Euro Profs’ Bombshell: Trump Will Win

It will be close, but a pair of professors in France and Switzerland say Trump will win in November

It will be close, but a pair of professors in France and Switzerland say Trump will win in November

Donald Trump should win the presidency in November, according to a forecast developed by business school professors in France and Switzerland.

Philippe Jacquart, associate professor of organization behavior in the Management, Law, and Resources Department at EMLYON Business School, and John Antonakis, professor of organizational behavior at the Faculty of Business and Economics of the University of Lausanne, analyzed data from the last 100 years of U.S. presidential elections and concluded that given the state of the economy and a slight charismatic edge, Trump will triumph over Hillary Clinton when voters go to the polls Nov. 8.

“Donald Trump is quite populist and markedly different from candidates we’ve had in the past, and so it’ unclear exactly how it’s going to play out,” Jacquart tells Poets&Quants. “But the broader picture is really pointing to a Republican victory.”


Philippe Jacquart

Philippe Jacquart

Jacquart and Antonakis looked at elections going back to 1916, when Democrat Woodrow Wilson won re-election by defeating Republican Charles Hughes. For that and most other contests, the key measurement to determine who would win an election was economic data.

“People basically base their votes on the extent to which they think the economy is doing well,” Jacquart says. “To the extent that the economic indicators are favorable, they will simply vote for the same party of the incumbent. If not, they choose to punish the party in power and vote for the challenger or challenging party.”

Of course, if that were the only issue, the professors’ model would have leaned in Clinton’s direction. After all, on virtually every economic metric, the country is better off than it was when President Obama took office in the midst of the deepest recession since the Great Recession. Only this week, household income in the U.S. surged 5.2%, the first gain since 2007. But there’s more to it than that.

“We looked at the different economic indicators,” he continues, “and we looked also at some aspects of incumbency, the idea being that it is somewhat of an advantage. On the other hand, if your party has been in power for a number of terms, people might simply be tired and want a change.

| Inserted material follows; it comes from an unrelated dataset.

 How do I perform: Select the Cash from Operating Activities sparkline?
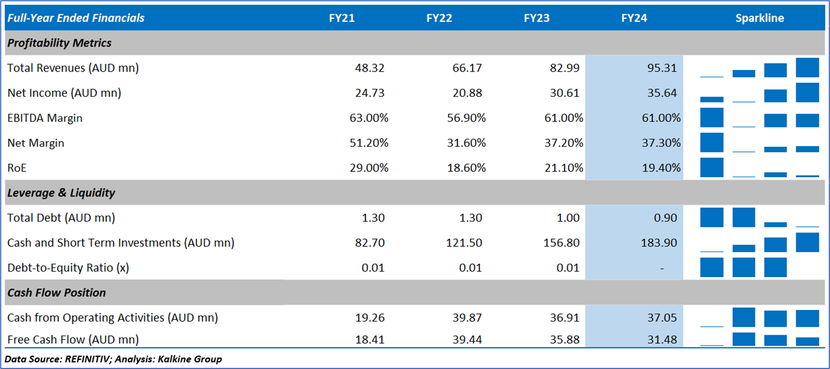(x=759, y=318)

The state of the economy should derive some hard evidence of how competent the incumbent party or candidate is, and therefore this should be the first thing the voters turn to.”


However, Jacquart and Antonakis found that when the state of the economy is unclear — which it how it is perceived by many Americans in 2016, despite all the economic indicators showing improvement in employment and wages — superior charisma gives a candidate the edge. Jimmy Fallon’s hair tousling last night put an exclamation point on that issue for Trump.

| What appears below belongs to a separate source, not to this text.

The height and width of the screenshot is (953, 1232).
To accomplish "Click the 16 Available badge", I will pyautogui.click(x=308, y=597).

To measure the charisma of candidates, Jacquart and Antonakis studied newspaper clippings, journal entries, convention speeches, and other evidence. “In the lab we have a number of studies that show that certain uses of rhetoric are predictive of perceptions of charisma,” Jacquart says. “For example, people who use metaphors are perceived to be more charismatic than those who do not use metaphors. Metaphors, lists, stories, anecdotes, repetition, contrast — there is evidence that communicating high and ambitious goals, creating confidence that these goals can be achieved, expressing the sentiment of the greater collective, these things are all tied with perceptions of charisma.”

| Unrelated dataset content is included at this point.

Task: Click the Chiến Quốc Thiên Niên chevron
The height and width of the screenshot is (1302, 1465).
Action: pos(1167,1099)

Jacquart and Antonakis had two graduate students score 48 candidate convention acceptance speeches at the sentence level for the presence or absence of such charismatic items, then assigned a score to each candidate. For 2016, the professors initially assigned a higher charisma score to Clinton; they later revised their assessment and “if anything, there’s a slight advantage for Trump,” Jacquart says. In any case, he says, perceptions of a sluggish economy will likely outweigh considerations of charisma this year.

“The econometric models are all predicting a Republican victory,” Jacquart says. “Other models that only focus, for example, on expert judgment, these are predicting a Democratic victory. So the economy favors Trump, and charisma shouldn’t matter as much given the state of the economy, but if anything it favors Trump, too.”


Using both the economy and charisma as measurements, Jacquart and Antonakis have been able to accurately align their model with the outcome of 21 of 24 elections. (They missed 1960, Kennedy over Nixon; 1968, Nixon over Hubert Humphrey; and 1992, Bill Clinton over George H.W. Bush.) That was an improvement over the 17 of 24 they got right using only the economy as a guide.

But don’t bet the farm on Trump just yet. As Jacquart concedes, given both candidate’s unique characteristics — Clinton being the first female candidate, and “Trump being Donald Trump” — it is still an extremely difficult election to call.

All indicators point toward a clear Trump win, Jacquart says. But then again, anything can happen.

“The results we have here suggest that if the Republicans don’t win the presidency, they will have Trump to blame for it,” Jacquart says.